Gegebener Text =
Aus dem Jahrbuch der Bäuerin Agnes Wichert in Montau

Veröffentlicht in den Nachrichtenblättern der Arbeitsgemeinschaft Wichert im Dezember 1938

(Das Original steht in einem alten Schulheft und ist im Besitz von Herrn Christian Pansegrau in Oplawitz bei Bromberg, dem Enkel der Schreiberin.)

Die Mennonitin Agnes wurde 1817 in Montau im Kreis Graudenz geboren und heiratete am 16.7.1836 in zweier Ehe Cornelius Wichert aus Schöneich.

Ein Sohn David wanderte nach Nordamerika aus, die Tochter Agnes ist die Mutter des Christian Pansegrau.

Vorwort:

Hier muß eine Fehlinterpretation vorliegen. Nach meinen Unterlagen und der geprüften Stammtafel muß die Verfasserin des Tagebuches meine Urgroßmutter Marie Balzer sein. Die Agnes Wichert war ihre Tochter und war mit Christian Pansegrau verheiratet!

Es existiert auch ein Brief von Frau E. Pansegrau, Studienrätin a. D. aus Erlangen, Bahnhofplatz 6. vom 18.01.1964. Aus diesem geht hervor, daß die Schreiberin obigen Tagebuches wohl eher die Marie Balzer, verw. Unrau, verheiratet mit Cornelius Wichert, ist:

"Über die Marie Balzer, verw. Unrau, verh. Corn. Wichert ist noch allerlei Persönliches überliefert, sie war eine sehr aufgeweckte, sachlich denkende Frau. .. Ich habe ihr "Jahrbuch", ein einfaches Schulheft, in dem sie für jedes Jahr die wichtigsten Ereignisse für ihren Hausstand eintrug, selbst in der Hand gehabt, meine Abschrift davon ging leider, wie alles andere 1945 in Bromberg verloren. Wichtig waren für sie die Geburten ihrer Kinder, Witterung, Ernteertrag, Käufe und Verkäufe, bzw. Preise, technische Neuerungen, z. B. das 1. Petroleum, statt Rüböl, die gemeinsch. angeschaffte Dreschmaschine, ungerechtfertigte Preissteigerungen bei Hofverkäufen durch den Makler und ähnliches. Von ihrer Tochter Agnes könnte ich mehr berichten, weil ich öfter zu Besuch in Oplawitz war."

Arbeitsauftrag = Zitiere aus dem Text über das Jahrbuch die Stelle, die mit „Aus dem Jahrbuch“ beginnt und mit „Christian Pansegrau verheiratet!“ endet. Die nachstehenden Zeilen stammen aus einer anderen Quelle als der Text über das Jahrbuch.

Vorliegende Angaben =
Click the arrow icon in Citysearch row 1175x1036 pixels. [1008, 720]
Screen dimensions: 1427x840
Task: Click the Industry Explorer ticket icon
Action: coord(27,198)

Lösung =
Aus dem Jahrbuch der Bäuerin Agnes Wichert in Montau

Veröffentlicht in den Nachrichtenblättern der Arbeitsgemeinschaft Wichert im Dezember 1938

(Das Original steht in einem alten Schulheft und ist im Besitz von Herrn Christian Pansegrau in Oplawitz bei Bromberg, dem Enkel der Schreiberin.)

Die Mennonitin Agnes wurde 1817 in Montau im Kreis Graudenz geboren und heiratete am 16.7.1836 in zweier Ehe Cornelius Wichert aus Schöneich.

Ein Sohn David wanderte nach Nordamerika aus, die Tochter Agnes ist die Mutter des Christian Pansegrau.

Vorwort:

Hier muß eine Fehlinterpretation vorliegen. Nach meinen Unterlagen und der geprüften Stammtafel muß die Verfasserin des Tagebuches meine Urgroßmutter Marie Balzer sein. Die Agnes Wichert war ihre Tochter und war mit Christian Pansegrau verheiratet!